Top ten best comedies of the 90s
http://www.cutprintfilm.com/features/the-50-best-comedies-of-the-90s/
The New York of today can be overwhelming, but it’s nothing compared to the New York of 20+ years ago. NYC then was dangerous. As a piece in Salon put it, “In the 1970s, ’80s and early ’90s, New York was viewed as one of the world’s most dangerous metropolises — a cesspool of violence and danger… Friends who lived here during that time talk of being terrified to use the subway, of being mugged outside their apartments, and an overwhelming tide of junkies. Thirty-one one of every 100,000 New Yorkers were murdered each year, and 3,668 were victims of larceny.”

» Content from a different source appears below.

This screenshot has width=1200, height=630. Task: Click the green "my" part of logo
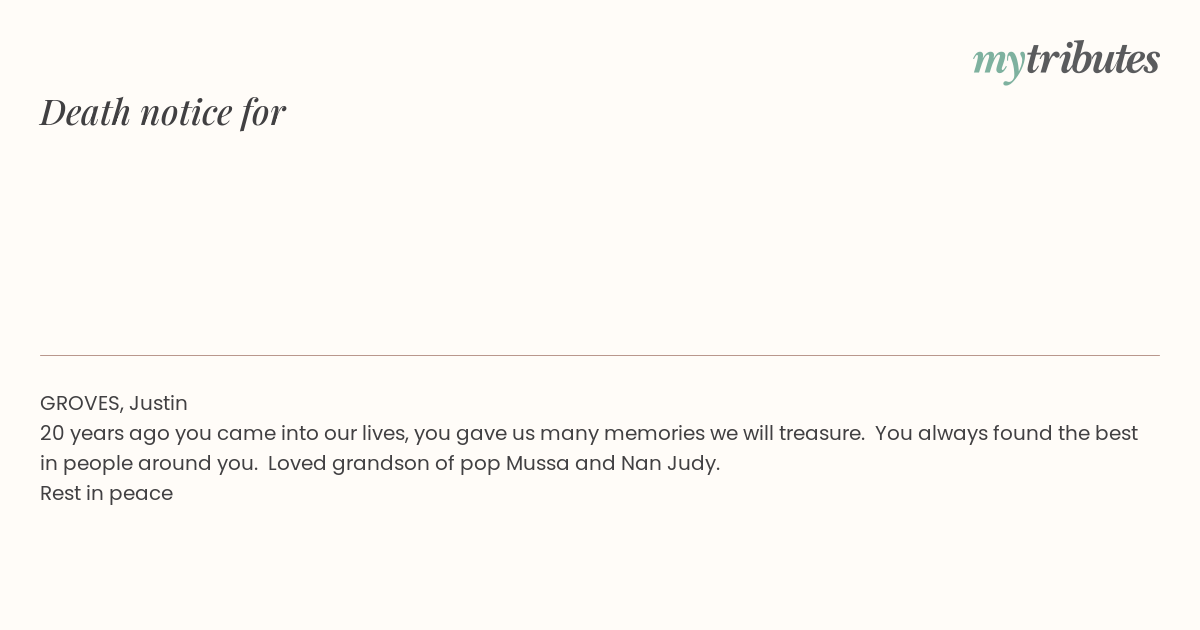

Howard Franklin and Bill Murray’s 1990 film Quick Change was released at the cusp of big change in the city (as the 90s went on, the Big Apple would turn into a much safer place to inhabit). The genius of Quick Change lies in how it takes the potentially deadly chaos that the city had yet to crawl out of it and turn it into something hilarious. The film opens with a lengthy bank robbery-turned-hostage-standoff. Bill Murray plays the bank robber, who arrives on the scene in a full clown get-up. Eventually it’s revealed that two of Murray’s “hostages” — played by Geena Davis and Randy “Star Whackers” Quaid — were in on the job with him. And while the three criminals get away from the robbery unscathed, getting out of the city will prove to be much more difficult. Quick Change is often hilarious, but there’s a melancholy that layers the film that likely didn’t sit well with audiences expecting a riotous Bill Murray comedy (the film eventually made its budget back, but was considered an overall box office disappointment). Quick Change eventually earned the cult status it deserved, and remains one of the best comedies of 90s.